In the records below, find every line that contains "Close" and list it.
[DATA EXCERPTS]
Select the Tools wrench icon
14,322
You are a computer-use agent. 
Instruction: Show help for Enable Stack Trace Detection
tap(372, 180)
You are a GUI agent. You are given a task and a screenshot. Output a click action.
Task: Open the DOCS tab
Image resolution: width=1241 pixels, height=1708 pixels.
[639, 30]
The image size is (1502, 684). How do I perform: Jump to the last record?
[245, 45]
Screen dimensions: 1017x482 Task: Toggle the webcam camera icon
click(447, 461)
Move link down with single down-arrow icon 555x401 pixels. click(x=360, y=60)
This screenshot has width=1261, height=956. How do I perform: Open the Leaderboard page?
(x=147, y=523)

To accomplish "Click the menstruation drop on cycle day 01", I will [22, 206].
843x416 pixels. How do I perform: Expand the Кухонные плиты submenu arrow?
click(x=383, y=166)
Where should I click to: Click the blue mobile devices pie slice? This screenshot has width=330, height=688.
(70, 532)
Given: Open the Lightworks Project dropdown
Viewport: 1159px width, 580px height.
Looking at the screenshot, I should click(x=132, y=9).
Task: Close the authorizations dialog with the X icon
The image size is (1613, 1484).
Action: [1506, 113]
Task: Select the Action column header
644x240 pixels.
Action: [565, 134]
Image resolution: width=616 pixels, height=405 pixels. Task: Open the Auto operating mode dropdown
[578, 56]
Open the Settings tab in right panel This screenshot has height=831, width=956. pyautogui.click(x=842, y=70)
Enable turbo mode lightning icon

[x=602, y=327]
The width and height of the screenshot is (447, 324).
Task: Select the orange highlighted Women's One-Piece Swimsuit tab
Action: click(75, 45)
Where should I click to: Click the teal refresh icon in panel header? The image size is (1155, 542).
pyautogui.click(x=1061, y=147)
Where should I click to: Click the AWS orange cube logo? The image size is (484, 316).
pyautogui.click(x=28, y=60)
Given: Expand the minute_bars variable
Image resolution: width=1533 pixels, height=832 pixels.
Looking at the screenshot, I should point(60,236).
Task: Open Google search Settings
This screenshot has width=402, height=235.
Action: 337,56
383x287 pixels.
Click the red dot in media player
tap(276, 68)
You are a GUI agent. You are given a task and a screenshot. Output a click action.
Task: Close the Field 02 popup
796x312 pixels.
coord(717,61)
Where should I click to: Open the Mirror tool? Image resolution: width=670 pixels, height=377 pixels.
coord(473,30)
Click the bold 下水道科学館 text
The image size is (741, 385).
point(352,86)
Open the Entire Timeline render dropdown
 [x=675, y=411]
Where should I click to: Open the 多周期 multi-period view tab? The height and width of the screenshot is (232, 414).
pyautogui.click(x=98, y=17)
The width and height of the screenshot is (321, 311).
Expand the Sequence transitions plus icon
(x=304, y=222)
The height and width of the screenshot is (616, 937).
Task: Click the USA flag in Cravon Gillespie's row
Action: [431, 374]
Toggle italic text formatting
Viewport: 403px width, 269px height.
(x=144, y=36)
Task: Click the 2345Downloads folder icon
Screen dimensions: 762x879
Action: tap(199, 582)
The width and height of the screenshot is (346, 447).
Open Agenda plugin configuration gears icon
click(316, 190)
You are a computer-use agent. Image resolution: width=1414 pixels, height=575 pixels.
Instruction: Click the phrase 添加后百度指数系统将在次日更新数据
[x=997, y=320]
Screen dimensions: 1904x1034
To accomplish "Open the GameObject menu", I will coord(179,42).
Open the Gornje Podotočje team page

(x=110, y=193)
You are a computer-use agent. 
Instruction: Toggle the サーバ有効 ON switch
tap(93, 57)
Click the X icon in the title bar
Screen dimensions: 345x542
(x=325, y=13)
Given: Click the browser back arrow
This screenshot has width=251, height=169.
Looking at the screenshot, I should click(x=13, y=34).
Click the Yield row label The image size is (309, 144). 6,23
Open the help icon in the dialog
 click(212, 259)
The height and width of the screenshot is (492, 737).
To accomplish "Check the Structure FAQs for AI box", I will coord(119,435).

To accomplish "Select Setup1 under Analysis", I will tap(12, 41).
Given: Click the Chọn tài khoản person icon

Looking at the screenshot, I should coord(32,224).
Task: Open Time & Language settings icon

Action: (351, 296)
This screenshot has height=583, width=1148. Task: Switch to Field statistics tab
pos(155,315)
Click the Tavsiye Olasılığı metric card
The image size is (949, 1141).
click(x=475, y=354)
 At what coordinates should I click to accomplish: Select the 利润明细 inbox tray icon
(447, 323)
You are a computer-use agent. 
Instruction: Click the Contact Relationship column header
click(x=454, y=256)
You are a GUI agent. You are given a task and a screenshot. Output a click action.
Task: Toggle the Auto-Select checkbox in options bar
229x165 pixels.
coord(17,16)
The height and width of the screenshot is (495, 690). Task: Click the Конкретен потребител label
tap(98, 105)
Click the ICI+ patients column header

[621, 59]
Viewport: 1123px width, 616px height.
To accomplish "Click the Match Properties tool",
[/DATA EXCERPTS]
(RESULT OF THE EXERCISE)
Task: Close the authorizations dialog with the X icon
Task: Close the Field 02 popup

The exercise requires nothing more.